## [Assignment]
Produce an exact copy of the lines from the line containing "1200x803 pixels." through the last line of the entries below, and only those lines.

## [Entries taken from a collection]

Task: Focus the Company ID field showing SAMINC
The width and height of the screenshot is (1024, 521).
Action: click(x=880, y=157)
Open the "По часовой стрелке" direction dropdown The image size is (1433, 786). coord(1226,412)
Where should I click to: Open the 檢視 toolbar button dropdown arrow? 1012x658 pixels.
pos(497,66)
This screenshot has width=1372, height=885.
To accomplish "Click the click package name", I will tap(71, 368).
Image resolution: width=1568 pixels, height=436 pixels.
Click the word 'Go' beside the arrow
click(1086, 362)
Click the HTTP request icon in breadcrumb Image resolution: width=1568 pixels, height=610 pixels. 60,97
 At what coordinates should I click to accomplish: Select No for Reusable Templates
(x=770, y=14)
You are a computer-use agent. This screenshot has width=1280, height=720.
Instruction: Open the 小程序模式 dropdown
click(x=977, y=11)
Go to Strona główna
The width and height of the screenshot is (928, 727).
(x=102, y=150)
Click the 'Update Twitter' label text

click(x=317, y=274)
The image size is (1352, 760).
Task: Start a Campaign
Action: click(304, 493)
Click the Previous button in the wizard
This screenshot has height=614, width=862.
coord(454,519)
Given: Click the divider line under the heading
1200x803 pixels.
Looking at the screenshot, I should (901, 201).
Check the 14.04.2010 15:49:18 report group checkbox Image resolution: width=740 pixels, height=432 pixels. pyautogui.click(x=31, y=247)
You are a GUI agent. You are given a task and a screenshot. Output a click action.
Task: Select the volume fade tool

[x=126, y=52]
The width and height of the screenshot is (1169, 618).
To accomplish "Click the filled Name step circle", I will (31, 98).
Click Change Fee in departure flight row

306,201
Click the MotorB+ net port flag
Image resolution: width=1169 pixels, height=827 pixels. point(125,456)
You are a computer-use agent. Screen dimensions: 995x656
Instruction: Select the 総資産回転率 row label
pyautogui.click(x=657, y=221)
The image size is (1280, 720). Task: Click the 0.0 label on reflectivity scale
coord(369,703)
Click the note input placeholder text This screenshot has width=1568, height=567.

## [Your response]
1200x803 pixels.
Looking at the screenshot, I should (901, 201).
Check the 14.04.2010 15:49:18 report group checkbox Image resolution: width=740 pixels, height=432 pixels. pyautogui.click(x=31, y=247)
You are a GUI agent. You are given a task and a screenshot. Output a click action.
Task: Select the volume fade tool

[x=126, y=52]
The width and height of the screenshot is (1169, 618).
To accomplish "Click the filled Name step circle", I will (31, 98).
Click Change Fee in departure flight row

306,201
Click the MotorB+ net port flag
Image resolution: width=1169 pixels, height=827 pixels. point(125,456)
You are a computer-use agent. Screen dimensions: 995x656
Instruction: Select the 総資産回転率 row label
pyautogui.click(x=657, y=221)
The image size is (1280, 720). Task: Click the 0.0 label on reflectivity scale
coord(369,703)
Click the note input placeholder text This screenshot has width=1568, height=567.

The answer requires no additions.